• INPUT RECORDS:
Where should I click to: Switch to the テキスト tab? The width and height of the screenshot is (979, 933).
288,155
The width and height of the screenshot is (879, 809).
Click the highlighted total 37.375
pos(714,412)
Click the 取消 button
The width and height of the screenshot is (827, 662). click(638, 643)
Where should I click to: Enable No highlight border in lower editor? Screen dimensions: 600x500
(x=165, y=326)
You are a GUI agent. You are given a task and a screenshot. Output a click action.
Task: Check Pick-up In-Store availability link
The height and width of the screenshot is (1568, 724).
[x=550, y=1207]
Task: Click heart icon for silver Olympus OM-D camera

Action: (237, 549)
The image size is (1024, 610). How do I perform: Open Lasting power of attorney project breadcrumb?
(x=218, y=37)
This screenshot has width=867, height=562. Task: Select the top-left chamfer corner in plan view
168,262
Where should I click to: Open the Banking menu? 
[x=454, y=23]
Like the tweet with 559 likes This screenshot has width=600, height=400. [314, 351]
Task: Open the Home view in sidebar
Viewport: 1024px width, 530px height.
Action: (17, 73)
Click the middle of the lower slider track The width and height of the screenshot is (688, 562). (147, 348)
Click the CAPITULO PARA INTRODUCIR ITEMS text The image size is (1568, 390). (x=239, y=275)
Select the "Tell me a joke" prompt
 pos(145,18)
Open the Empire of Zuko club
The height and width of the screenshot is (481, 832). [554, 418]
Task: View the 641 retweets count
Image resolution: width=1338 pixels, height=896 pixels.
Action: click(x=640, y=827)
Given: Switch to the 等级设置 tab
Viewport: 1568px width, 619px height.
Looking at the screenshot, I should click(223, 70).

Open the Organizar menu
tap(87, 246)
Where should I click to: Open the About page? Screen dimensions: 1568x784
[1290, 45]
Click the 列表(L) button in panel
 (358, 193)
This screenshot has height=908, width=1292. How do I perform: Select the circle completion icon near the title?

• WORK REQUIRED: Exactly the lines from the one with "Task: Open the Home view in sidebar" through the final line of the entries are to be returned, both ends included.

• PROBLEM SOLUTION:
Task: Open the Home view in sidebar
Viewport: 1024px width, 530px height.
Action: (17, 73)
Click the middle of the lower slider track The width and height of the screenshot is (688, 562). (147, 348)
Click the CAPITULO PARA INTRODUCIR ITEMS text The image size is (1568, 390). (x=239, y=275)
Select the "Tell me a joke" prompt
 pos(145,18)
Open the Empire of Zuko club
The height and width of the screenshot is (481, 832). [554, 418]
Task: View the 641 retweets count
Image resolution: width=1338 pixels, height=896 pixels.
Action: click(x=640, y=827)
Given: Switch to the 等级设置 tab
Viewport: 1568px width, 619px height.
Looking at the screenshot, I should click(223, 70).

Open the Organizar menu
tap(87, 246)
Where should I click to: Open the About page? Screen dimensions: 1568x784
[1290, 45]
Click the 列表(L) button in panel
 (358, 193)
This screenshot has height=908, width=1292. How do I perform: Select the circle completion icon near the title?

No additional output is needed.